[Données de localisation de mots et d'éléments]
┄┄┄┄┄┄

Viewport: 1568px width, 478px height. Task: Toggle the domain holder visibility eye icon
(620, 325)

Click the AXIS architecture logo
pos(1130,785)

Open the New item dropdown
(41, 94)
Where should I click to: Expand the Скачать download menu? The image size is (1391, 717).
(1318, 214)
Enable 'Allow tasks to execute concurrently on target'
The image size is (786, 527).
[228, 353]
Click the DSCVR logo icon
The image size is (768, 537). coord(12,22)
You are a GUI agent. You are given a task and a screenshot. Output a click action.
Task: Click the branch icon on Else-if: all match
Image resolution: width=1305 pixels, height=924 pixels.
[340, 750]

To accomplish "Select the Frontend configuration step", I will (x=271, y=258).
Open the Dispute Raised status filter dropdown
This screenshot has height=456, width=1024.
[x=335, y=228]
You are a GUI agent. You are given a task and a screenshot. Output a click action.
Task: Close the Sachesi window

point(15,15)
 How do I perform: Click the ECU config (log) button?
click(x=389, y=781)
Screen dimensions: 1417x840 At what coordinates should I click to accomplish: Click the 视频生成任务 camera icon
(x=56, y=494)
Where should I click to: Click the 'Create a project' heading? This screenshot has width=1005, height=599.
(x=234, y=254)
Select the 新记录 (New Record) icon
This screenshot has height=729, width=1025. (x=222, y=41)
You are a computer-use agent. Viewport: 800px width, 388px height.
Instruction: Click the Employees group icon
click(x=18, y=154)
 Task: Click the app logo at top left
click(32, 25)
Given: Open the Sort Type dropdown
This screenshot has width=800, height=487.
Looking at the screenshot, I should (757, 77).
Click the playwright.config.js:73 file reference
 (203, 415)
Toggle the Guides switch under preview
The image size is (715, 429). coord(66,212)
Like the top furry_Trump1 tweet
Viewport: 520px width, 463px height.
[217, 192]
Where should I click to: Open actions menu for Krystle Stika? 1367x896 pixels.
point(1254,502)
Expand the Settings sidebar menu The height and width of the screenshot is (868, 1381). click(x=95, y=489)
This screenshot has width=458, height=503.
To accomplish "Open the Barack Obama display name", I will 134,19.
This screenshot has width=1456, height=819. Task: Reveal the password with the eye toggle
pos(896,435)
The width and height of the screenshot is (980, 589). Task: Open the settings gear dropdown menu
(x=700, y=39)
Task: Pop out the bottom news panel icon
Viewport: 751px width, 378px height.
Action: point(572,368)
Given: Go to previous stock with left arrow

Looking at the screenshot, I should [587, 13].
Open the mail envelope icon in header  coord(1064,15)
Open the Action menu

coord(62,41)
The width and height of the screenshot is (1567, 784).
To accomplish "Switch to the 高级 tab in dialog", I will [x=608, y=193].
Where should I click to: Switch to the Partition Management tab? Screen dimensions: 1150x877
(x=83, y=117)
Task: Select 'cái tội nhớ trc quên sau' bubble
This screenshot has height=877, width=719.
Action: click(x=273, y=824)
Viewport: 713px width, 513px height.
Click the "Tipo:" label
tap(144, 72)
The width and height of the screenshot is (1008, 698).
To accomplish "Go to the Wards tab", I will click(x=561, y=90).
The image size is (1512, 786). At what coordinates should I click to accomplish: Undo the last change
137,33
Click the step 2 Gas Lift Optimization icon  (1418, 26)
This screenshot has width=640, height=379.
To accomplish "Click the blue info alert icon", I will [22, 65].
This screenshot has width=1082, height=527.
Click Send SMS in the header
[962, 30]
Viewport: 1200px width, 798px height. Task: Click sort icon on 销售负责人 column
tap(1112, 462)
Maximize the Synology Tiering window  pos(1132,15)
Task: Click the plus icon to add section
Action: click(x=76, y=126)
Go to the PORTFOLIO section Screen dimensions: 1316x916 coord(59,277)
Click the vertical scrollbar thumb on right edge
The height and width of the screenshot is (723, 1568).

┄┄┄┄┄┄

### À faire
Recopiez tout le matériel ci-dessus en remplaçant « logo » par « emblem », sans rien changer d'autre.

### Réponse rédigée
Viewport: 1568px width, 478px height. Task: Toggle the domain holder visibility eye icon
(620, 325)

Click the AXIS architecture emblem
pos(1130,785)

Open the New item dropdown
(41, 94)
Where should I click to: Expand the Скачать download menu? The image size is (1391, 717).
(1318, 214)
Enable 'Allow tasks to execute concurrently on target'
The image size is (786, 527).
[228, 353]
Click the DSCVR emblem icon
The image size is (768, 537). coord(12,22)
You are a GUI agent. You are given a task and a screenshot. Output a click action.
Task: Click the branch icon on Else-if: all match
Image resolution: width=1305 pixels, height=924 pixels.
[340, 750]

To accomplish "Select the Frontend configuration step", I will (x=271, y=258).
Open the Dispute Raised status filter dropdown
This screenshot has height=456, width=1024.
[x=335, y=228]
You are a GUI agent. You are given a task and a screenshot. Output a click action.
Task: Close the Sachesi window

point(15,15)
 How do I perform: Click the ECU config (log) button?
click(x=389, y=781)
Screen dimensions: 1417x840 At what coordinates should I click to accomplish: Click the 视频生成任务 camera icon
(x=56, y=494)
Where should I click to: Click the 'Create a project' heading? This screenshot has width=1005, height=599.
(x=234, y=254)
Select the 新记录 (New Record) icon
This screenshot has height=729, width=1025. (x=222, y=41)
You are a computer-use agent. Viewport: 800px width, 388px height.
Instruction: Click the Employees group icon
click(x=18, y=154)
 Task: Click the app emblem at top left
click(32, 25)
Given: Open the Sort Type dropdown
This screenshot has width=800, height=487.
Looking at the screenshot, I should (757, 77).
Click the playwright.config.js:73 file reference
 (203, 415)
Toggle the Guides switch under preview
The image size is (715, 429). coord(66,212)
Like the top furry_Trump1 tweet
Viewport: 520px width, 463px height.
[217, 192]
Where should I click to: Open actions menu for Krystle Stika? 1367x896 pixels.
point(1254,502)
Expand the Settings sidebar menu The height and width of the screenshot is (868, 1381). click(x=95, y=489)
This screenshot has width=458, height=503.
To accomplish "Open the Barack Obama display name", I will 134,19.
This screenshot has width=1456, height=819. Task: Reveal the password with the eye toggle
pos(896,435)
The width and height of the screenshot is (980, 589). Task: Open the settings gear dropdown menu
(x=700, y=39)
Task: Pop out the bottom news panel icon
Viewport: 751px width, 378px height.
Action: point(572,368)
Given: Go to previous stock with left arrow

Looking at the screenshot, I should [587, 13].
Open the mail envelope icon in header  coord(1064,15)
Open the Action menu

coord(62,41)
The width and height of the screenshot is (1567, 784).
To accomplish "Switch to the 高级 tab in dialog", I will [x=608, y=193].
Where should I click to: Switch to the Partition Management tab? Screen dimensions: 1150x877
(x=83, y=117)
Task: Select 'cái tội nhớ trc quên sau' bubble
This screenshot has height=877, width=719.
Action: click(x=273, y=824)
Viewport: 713px width, 513px height.
Click the "Tipo:" label
tap(144, 72)
The width and height of the screenshot is (1008, 698).
To accomplish "Go to the Wards tab", I will click(x=561, y=90).
The image size is (1512, 786). At what coordinates should I click to accomplish: Undo the last change
137,33
Click the step 2 Gas Lift Optimization icon  (1418, 26)
This screenshot has width=640, height=379.
To accomplish "Click the blue info alert icon", I will [22, 65].
This screenshot has width=1082, height=527.
Click Send SMS in the header
[962, 30]
Viewport: 1200px width, 798px height. Task: Click sort icon on 销售负责人 column
tap(1112, 462)
Maximize the Synology Tiering window  pos(1132,15)
Task: Click the plus icon to add section
Action: click(x=76, y=126)
Go to the PORTFOLIO section Screen dimensions: 1316x916 coord(59,277)
Click the vertical scrollbar thumb on right edge
The height and width of the screenshot is (723, 1568).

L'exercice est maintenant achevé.